Schrijvend over de oorlog: ons huis heeft een plat dak. Aan de gevel is dat niet te zien, maar het is wel zo. In de oorlog waren er herhaaldelijk luchtgevechten boven de stad en het gebeurde wel, dat granaten op en rondom ons huis vielen. Dat had tot gevolg, dat op een gegeven ogenblik het dak ging lekken als gevolg van die inslagen. Dat moest worden gerepareerd en gelukkig bleek het nog mogelijk om genoeg asfaltpapier te pakken te krijgen om het gehele dak opnieuw te beleggen.
In de oorlog werden er overal in de stad schuilkelders gebouwd. Zo was er ook een aan het begin van de straat, op het grasveld tegenover het Marnix gymnasium. Na de oorlog werd hierop een houten keukenstoel gezet en mensen die in de oorlog fout waren geweest, daarop kaalgeschoren, waarna zij met pek een hakenkruis op hun hoofd geschilderd kregen.

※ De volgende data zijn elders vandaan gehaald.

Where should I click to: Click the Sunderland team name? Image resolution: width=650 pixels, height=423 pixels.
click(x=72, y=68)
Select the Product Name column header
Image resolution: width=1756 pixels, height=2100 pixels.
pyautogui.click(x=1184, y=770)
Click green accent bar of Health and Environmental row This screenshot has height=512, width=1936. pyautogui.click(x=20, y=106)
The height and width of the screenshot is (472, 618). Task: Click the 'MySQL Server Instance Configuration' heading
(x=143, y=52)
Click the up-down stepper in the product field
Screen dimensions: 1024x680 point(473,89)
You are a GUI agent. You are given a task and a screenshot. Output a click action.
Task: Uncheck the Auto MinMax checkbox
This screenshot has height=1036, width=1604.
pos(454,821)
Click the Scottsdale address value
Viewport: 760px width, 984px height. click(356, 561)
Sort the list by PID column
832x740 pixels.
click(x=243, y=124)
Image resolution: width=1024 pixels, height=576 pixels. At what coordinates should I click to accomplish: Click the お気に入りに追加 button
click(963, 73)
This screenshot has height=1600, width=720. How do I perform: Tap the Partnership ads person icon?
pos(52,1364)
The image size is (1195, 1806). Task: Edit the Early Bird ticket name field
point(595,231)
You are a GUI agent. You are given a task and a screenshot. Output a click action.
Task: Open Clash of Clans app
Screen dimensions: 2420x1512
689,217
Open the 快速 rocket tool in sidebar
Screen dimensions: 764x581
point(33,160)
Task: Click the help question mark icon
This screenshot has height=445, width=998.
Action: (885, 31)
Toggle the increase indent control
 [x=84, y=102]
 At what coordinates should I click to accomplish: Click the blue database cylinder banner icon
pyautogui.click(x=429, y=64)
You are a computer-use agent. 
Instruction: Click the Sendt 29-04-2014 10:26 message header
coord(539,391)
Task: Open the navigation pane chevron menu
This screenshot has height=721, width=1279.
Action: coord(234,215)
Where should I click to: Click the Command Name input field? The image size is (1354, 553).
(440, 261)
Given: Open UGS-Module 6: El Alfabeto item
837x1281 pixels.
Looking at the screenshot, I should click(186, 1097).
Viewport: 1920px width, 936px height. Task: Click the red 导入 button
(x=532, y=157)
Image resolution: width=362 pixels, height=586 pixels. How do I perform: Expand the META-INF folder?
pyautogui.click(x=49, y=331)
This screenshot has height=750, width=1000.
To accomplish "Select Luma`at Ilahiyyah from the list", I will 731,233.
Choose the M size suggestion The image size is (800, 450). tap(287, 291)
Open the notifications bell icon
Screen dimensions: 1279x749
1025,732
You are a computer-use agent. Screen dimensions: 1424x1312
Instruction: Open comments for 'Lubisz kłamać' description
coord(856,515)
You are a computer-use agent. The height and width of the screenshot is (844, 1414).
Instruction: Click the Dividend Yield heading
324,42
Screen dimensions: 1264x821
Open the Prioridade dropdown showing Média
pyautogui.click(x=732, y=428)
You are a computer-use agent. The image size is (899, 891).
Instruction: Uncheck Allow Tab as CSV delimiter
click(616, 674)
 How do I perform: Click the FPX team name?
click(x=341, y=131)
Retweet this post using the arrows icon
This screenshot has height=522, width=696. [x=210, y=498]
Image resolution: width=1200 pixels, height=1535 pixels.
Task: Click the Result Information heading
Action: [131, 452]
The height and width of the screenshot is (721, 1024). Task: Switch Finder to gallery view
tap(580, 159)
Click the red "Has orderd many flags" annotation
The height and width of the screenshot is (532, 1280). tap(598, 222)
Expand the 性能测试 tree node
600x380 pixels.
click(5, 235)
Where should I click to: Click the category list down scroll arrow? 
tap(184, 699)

Koninginnedag viel in die tijd op 31 Augustus, de verjaardag van Koningin Wilhelmina. Het was natuurlijk verboden om op die dag de Nederlandse vlag uit te hangen, maar mijn moeder moest op die dag toevallig de vlag wassen en uit het raam op de eerste verdieping aan de achterkant te drogen hangen. Maar achter ons, dat is het hoge huis op de Heemraadsingel nr.76, was een één of ander kantoor van de duitsers. Zij hebben echter nooit iets over die vlag gezegd.
Ook werden er in het voorjaar, als er hyacinten te krijgen waren, altijd een rode, een witte en een blauwe in de beide vensterbanken aan de voorkant gezet. Ook daar is nooit door de duitsers op gereageerd.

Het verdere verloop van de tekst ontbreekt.